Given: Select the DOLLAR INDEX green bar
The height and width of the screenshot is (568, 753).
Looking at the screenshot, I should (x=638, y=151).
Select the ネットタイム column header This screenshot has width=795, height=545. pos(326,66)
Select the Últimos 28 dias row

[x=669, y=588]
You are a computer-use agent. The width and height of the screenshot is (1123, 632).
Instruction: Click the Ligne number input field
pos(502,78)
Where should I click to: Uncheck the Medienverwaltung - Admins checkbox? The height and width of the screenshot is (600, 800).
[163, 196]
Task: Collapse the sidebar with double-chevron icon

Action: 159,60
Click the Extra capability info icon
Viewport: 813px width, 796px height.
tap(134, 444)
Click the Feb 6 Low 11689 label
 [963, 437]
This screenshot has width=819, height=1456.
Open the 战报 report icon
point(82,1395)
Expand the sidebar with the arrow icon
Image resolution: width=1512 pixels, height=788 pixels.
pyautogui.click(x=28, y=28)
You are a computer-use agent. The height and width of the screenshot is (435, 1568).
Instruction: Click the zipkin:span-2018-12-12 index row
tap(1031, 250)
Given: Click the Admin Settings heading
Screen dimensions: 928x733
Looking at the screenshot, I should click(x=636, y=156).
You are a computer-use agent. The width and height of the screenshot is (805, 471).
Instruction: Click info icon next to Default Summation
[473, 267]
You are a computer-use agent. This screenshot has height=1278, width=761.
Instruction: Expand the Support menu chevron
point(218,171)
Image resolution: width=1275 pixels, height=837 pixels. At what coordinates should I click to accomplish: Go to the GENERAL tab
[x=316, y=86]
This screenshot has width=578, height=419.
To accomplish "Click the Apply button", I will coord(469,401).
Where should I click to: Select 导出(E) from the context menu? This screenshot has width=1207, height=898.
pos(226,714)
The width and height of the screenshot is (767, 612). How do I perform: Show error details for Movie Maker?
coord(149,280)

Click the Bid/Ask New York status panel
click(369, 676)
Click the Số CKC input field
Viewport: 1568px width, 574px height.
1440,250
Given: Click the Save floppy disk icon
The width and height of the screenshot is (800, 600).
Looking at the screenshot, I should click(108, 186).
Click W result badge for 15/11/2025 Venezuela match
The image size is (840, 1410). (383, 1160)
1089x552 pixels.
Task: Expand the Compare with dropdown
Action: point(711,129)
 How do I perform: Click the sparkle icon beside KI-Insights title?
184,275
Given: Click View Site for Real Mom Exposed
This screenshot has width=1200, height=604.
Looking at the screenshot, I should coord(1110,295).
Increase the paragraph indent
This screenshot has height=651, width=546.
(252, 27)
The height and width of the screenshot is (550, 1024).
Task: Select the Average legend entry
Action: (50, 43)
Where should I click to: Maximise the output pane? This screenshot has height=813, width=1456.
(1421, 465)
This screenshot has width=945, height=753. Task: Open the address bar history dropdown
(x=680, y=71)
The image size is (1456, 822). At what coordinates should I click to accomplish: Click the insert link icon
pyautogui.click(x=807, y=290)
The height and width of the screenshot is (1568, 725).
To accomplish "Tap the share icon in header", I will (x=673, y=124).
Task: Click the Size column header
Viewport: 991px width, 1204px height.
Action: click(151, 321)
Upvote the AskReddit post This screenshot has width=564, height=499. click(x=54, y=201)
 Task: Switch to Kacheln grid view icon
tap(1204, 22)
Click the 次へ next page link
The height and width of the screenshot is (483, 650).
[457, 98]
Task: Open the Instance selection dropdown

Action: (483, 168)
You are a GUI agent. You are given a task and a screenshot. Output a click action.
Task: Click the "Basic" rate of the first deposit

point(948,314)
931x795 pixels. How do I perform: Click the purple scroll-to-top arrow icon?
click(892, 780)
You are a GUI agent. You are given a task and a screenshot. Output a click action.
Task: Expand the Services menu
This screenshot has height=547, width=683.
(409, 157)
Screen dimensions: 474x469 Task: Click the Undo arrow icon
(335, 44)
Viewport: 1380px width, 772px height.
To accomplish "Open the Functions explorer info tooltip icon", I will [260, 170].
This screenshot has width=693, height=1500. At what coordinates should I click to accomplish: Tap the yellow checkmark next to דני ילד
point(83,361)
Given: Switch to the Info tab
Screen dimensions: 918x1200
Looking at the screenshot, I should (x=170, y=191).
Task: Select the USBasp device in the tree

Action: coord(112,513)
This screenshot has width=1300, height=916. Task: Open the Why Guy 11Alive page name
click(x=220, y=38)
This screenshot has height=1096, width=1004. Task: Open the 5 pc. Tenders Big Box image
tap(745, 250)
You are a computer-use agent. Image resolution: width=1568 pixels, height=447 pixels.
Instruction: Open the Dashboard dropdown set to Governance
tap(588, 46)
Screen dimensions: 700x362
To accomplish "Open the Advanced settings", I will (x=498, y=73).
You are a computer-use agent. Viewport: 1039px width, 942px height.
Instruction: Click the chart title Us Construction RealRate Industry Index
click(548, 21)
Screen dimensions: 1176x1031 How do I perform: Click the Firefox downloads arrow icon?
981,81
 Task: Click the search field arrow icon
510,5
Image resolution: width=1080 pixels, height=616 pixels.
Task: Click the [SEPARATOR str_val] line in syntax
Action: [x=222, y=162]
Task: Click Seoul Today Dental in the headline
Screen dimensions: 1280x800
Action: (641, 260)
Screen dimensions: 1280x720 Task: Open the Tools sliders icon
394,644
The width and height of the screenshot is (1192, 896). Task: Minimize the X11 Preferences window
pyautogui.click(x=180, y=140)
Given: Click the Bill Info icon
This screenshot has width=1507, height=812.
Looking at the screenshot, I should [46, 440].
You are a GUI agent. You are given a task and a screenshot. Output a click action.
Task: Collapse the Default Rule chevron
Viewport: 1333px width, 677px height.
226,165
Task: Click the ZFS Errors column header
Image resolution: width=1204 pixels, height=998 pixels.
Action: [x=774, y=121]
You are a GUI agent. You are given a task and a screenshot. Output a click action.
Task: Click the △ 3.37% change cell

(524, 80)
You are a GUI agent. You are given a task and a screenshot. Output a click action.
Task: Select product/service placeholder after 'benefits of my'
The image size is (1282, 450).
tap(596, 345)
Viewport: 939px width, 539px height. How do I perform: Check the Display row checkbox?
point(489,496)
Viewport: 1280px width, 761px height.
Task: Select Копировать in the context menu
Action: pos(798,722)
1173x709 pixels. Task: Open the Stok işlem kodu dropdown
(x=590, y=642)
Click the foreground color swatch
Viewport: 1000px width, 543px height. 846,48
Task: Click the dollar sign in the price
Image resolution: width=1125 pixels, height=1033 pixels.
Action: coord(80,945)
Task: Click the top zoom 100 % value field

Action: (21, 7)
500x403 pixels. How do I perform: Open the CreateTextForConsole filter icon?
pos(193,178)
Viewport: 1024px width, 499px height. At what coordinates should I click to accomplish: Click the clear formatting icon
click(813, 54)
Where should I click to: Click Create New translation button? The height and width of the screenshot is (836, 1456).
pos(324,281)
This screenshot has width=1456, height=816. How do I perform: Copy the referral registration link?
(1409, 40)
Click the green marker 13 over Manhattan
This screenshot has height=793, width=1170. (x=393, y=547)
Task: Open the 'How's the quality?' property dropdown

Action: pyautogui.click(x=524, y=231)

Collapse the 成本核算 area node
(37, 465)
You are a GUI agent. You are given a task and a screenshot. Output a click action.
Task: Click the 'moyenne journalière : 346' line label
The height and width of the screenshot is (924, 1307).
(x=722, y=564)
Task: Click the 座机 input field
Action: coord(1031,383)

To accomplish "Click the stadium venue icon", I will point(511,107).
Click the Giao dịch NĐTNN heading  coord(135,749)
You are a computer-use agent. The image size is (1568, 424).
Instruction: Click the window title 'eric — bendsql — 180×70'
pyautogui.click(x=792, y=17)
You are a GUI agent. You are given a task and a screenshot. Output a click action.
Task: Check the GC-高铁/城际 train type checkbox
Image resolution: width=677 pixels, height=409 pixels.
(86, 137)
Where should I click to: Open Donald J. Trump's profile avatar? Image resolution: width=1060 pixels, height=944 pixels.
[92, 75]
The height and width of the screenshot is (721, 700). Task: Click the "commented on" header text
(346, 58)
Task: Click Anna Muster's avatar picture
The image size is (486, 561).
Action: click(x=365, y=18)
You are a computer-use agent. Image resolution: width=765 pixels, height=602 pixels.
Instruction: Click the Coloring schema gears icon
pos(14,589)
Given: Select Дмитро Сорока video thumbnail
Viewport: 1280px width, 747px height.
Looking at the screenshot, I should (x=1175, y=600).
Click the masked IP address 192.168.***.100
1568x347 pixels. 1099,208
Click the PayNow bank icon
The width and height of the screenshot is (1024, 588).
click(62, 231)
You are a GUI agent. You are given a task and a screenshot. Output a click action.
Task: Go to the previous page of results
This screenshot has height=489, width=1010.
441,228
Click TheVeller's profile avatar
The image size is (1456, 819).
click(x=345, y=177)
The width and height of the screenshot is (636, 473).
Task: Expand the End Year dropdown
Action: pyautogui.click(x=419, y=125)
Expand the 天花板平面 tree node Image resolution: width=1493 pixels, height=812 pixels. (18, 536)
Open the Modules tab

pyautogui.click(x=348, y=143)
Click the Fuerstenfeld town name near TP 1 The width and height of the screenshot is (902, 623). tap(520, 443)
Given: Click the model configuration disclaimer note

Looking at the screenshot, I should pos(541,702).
□ □ □ □ □ □ □
[What you should do] Return only the part of the records above that opens with the line containing "The image size is (1456, 819)." and closes with the line containing "Click the Fuerstenfeld", ends included.

[Exercise output]
The image size is (1456, 819).
click(x=345, y=177)
The width and height of the screenshot is (636, 473).
Task: Expand the End Year dropdown
Action: pyautogui.click(x=419, y=125)
Expand the 天花板平面 tree node Image resolution: width=1493 pixels, height=812 pixels. (18, 536)
Open the Modules tab

pyautogui.click(x=348, y=143)
Click the Fuerstenfeld town name near TP 1 The width and height of the screenshot is (902, 623). tap(520, 443)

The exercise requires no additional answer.